[Dataset entries]
· · · · ·

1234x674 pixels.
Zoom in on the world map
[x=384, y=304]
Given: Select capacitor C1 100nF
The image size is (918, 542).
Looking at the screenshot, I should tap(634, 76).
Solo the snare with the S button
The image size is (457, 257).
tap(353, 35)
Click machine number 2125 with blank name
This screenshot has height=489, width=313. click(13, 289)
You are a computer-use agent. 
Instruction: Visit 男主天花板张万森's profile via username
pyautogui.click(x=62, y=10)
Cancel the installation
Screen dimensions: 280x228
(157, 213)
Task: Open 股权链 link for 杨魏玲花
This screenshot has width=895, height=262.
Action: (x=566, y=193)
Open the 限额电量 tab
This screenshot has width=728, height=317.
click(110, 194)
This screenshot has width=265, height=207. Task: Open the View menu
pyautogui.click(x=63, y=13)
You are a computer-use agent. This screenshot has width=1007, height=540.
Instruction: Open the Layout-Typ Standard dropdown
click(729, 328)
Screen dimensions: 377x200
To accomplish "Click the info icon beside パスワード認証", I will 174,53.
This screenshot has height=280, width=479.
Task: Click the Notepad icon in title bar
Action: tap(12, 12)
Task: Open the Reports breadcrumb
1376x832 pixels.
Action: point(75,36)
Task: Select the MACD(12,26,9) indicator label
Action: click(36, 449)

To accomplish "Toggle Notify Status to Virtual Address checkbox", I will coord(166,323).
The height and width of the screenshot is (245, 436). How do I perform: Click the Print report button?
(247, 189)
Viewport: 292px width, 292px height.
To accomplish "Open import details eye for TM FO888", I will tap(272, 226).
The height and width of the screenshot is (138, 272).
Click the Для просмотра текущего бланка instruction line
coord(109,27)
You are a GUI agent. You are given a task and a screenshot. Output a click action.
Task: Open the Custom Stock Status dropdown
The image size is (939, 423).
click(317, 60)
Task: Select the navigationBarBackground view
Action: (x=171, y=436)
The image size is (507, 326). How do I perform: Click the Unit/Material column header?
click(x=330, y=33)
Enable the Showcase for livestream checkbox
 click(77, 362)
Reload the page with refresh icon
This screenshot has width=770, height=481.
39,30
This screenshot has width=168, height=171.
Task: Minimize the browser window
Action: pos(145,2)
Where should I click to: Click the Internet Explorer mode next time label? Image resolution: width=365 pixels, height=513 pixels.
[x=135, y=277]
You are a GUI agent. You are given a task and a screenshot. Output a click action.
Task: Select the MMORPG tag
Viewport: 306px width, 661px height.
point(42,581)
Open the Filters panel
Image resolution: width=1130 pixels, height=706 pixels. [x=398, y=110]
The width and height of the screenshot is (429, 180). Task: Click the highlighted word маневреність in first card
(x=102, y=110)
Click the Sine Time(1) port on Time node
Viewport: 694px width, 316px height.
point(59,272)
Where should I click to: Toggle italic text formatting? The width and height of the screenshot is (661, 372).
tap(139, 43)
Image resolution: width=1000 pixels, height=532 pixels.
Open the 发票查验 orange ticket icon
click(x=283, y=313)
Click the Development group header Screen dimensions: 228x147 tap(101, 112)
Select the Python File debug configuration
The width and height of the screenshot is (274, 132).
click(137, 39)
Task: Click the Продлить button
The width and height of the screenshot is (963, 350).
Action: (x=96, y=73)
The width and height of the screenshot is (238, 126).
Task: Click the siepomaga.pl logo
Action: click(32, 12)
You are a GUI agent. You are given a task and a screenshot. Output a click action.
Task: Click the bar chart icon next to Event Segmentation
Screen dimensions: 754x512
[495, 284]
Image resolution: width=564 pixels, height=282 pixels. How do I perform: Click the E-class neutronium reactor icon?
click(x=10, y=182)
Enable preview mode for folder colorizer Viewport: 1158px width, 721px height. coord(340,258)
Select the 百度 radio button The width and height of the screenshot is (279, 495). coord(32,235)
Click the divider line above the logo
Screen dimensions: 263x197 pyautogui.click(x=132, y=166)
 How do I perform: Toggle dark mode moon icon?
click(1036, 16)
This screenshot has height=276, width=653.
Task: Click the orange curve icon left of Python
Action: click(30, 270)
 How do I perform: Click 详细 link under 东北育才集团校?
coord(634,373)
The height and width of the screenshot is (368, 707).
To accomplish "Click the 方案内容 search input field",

· · · · ·

## Work instructions
In the data above, how many lines carry the string "computer"? Only the number should be given.

## Task output
2